• _PAGE EXTRACT_:
>> BEGIN
Goebel agrees, “Once you know your skin’s tone, pick a hair color that’s the opposite – so for cooler skin, we recommend ash, cool beige, or coppery-red tones to bring out your natural blush, and for warmer skin, try golds, warm beiges, chocolatey brunettes, and mahogany reds to get that glowy, highlighted finish.” If you have a neutral skin tone – you’re lucky; you can easily transition from cool to warm and vice versa.
BTW, Tommy says that “When considering whether to go lighter or darker, it’s important that it’s maintainable and won’t compromise the hair’s condition. If your natural color is considered [by professionals] to be in the blonde range, then I’d be wary of going more than two shades darker. This isn’t just about the optics; it’s about how blonder hair structures hold pigment.”
3. Consider Your Lifestyle
Maintaining (faux) hair color is no easy feat when everything between your styling tools and chlorinated water actively works against it – yup, even with highlights! Amelie Lemoine, a stylist and colorist at Yves Durif Salon in Manhattan, New York, explains, “The upkeep for highlights really depends on how far you deviate from your natural base.”
She continues, “For example, if you already have a dark starting base color that drastically contradicts the brighter highlights, you will need to go to the salon for more frequent touch-ups every three to four weeks.” And if you have grays, then you’ll also have to get your roots touched up every two to three months.
If going to the salon to refresh your color and splashing on upkeep isn’t the vibe, Lemoine loves the ombre-balayage look for their low-maintenance appeal. “First, you can utilize your natural color with the enhancements of highlights strategically located on the ends to complement your skin tone, and if you’re budget-conscious, this is the perfect type of color as it doesn’t require frequent touch-ups,” she adds.
4. Take the Seasons into Account
Marie-Antoinette Martinez, a colorist at Frédéric Fekkai Salon at The Mark Hotel in NYC, preaches the importance of seasonal awareness when it comes to dyeing your locks. “How much sun your hair is exposed to offers clues as to what type of processes your hair can handle,” she says. So sun worshippers, beware, if your hair is already in need of TLC, you may not be able to do a complete overhaul.
If your hair is on the healthy side, however, Martinez recommends going for “richer, warmer tones in the winter and brighter and lighter in the warmer months.” After all, if your hair already looks unhealthy, dying or bleaching it will never improve it.
>> END
• _Source data_:
>> BEGIN
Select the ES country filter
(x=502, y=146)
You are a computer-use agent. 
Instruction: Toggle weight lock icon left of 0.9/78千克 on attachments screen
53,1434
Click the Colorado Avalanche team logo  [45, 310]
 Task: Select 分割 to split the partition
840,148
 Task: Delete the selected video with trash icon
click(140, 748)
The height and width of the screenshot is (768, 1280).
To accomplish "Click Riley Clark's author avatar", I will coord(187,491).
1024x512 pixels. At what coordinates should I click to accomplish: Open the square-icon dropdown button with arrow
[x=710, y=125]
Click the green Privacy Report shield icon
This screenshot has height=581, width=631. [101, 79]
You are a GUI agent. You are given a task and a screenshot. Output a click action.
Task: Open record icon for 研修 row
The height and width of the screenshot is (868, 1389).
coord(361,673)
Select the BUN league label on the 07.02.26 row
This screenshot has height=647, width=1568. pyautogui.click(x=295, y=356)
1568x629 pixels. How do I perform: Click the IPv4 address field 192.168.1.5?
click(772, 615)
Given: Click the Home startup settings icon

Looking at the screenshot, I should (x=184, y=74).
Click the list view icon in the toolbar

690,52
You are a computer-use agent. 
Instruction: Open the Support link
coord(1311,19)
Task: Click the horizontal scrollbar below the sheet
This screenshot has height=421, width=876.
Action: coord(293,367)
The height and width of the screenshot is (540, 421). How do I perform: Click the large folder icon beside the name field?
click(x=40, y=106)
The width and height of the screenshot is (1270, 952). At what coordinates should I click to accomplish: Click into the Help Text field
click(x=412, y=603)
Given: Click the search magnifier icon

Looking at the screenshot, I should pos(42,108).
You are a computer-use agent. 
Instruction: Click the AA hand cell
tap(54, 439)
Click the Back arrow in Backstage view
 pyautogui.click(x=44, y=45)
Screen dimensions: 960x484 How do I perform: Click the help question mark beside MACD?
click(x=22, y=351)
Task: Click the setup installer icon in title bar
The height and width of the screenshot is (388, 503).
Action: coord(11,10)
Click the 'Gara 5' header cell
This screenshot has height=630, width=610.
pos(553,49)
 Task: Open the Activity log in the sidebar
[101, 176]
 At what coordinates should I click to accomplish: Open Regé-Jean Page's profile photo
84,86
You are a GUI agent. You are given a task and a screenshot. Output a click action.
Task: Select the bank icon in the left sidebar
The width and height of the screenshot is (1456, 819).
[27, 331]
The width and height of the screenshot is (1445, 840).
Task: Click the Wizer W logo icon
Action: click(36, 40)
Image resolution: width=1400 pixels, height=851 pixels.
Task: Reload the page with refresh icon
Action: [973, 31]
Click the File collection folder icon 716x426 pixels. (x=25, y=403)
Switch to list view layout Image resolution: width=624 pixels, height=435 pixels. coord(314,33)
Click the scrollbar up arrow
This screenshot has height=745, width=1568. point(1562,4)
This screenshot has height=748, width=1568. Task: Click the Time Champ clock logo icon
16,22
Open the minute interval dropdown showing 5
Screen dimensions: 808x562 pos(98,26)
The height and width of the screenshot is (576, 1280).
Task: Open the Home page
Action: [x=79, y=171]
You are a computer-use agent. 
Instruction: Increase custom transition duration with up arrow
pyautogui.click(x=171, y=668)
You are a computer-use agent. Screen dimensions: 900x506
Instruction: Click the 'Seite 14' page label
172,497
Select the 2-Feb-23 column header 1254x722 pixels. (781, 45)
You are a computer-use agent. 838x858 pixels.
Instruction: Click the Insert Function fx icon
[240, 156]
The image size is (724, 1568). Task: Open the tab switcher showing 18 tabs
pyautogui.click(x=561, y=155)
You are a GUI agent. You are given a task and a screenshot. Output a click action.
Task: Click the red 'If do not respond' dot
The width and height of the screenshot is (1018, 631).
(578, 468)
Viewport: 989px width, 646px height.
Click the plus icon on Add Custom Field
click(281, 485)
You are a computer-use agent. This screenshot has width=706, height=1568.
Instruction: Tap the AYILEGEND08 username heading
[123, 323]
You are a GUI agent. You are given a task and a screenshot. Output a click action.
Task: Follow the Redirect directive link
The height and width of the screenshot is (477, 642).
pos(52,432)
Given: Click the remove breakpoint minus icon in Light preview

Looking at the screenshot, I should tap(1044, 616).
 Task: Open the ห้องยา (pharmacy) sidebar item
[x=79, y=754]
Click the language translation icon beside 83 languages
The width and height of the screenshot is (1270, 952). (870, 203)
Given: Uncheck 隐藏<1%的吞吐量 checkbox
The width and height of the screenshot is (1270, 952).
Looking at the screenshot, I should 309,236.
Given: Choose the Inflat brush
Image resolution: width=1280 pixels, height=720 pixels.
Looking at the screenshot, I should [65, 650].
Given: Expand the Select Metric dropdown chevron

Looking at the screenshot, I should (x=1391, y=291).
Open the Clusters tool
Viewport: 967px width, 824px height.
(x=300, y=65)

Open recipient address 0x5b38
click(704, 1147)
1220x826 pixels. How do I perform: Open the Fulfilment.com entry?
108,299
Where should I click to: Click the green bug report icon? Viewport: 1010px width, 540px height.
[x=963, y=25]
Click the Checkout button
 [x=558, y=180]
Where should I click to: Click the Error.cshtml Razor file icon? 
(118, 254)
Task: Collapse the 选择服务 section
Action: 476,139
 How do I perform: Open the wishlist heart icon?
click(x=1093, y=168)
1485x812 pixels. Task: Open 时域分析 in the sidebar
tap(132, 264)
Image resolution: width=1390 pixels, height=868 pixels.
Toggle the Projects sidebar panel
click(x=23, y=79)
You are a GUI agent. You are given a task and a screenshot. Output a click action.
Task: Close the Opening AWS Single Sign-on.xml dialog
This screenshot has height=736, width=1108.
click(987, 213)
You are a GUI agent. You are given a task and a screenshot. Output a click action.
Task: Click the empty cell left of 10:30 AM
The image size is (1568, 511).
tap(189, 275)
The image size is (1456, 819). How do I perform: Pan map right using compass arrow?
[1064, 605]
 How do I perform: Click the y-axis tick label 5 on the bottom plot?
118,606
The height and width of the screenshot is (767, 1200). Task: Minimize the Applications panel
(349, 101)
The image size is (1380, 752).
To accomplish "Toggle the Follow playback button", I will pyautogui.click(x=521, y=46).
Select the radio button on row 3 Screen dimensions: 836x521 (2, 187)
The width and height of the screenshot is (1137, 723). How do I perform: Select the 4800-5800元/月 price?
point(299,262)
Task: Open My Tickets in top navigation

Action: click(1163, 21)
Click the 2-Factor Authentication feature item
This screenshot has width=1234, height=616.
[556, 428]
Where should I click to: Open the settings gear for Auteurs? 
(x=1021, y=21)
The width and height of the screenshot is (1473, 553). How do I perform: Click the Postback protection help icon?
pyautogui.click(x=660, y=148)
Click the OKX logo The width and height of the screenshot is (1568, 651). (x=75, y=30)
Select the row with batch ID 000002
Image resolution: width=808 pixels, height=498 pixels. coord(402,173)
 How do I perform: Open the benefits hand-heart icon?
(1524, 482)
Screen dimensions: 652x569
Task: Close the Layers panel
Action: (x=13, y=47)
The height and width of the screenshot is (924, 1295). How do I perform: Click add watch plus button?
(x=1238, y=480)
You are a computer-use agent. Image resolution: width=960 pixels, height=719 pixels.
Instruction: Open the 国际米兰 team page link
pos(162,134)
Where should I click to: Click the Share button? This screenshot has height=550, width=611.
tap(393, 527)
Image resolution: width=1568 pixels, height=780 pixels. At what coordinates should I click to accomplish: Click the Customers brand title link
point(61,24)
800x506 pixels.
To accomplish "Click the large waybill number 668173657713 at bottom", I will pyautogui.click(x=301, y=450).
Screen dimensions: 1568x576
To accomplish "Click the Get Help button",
>> END
• _THE PROBLEM_:
Continue the hair color article from its final sentence, which ends "dying or bleaching it will never improve it."

• _ANSWER TO THE PROBLEM_:
5. Schedule Your Cut Before Color
“Color always looks more impactful on freshly cut, well-maintained hair, and your texture plays a big role in deciding what type of service to perform,” says Martinez. “Some haircuts might look great with a solid color with little dimension, while others with a lot of dimension enhance layers.”
Translation: cut before color always, and make sure you speak to your stylist and colorist before both services, so everyone’s on the same page. For example, if you have your hair cut and colored to work with a naturally curly state but always style it straight, those are things they should know upfront.
What Hair Colors Suit Your Skin Tone Best
Now for the fun stuff – choosing hair colors! While you’re free to choose ANY color out there, Tommy and Karl share their recommendations on what shades work best for fair to rich skin tones. So, whether you have warm or cool undertones, you can find the color that will work best for you based on your natural hair color. Ready to screenshot?
Hair Colors for Fair Skin Tones
Fair with Cool Undertones: “If hair is naturally blonde, then cooler, icier tones compliment really well; going darker though will require more warmth. Strong coppers and reds also work,” Tommy tells us.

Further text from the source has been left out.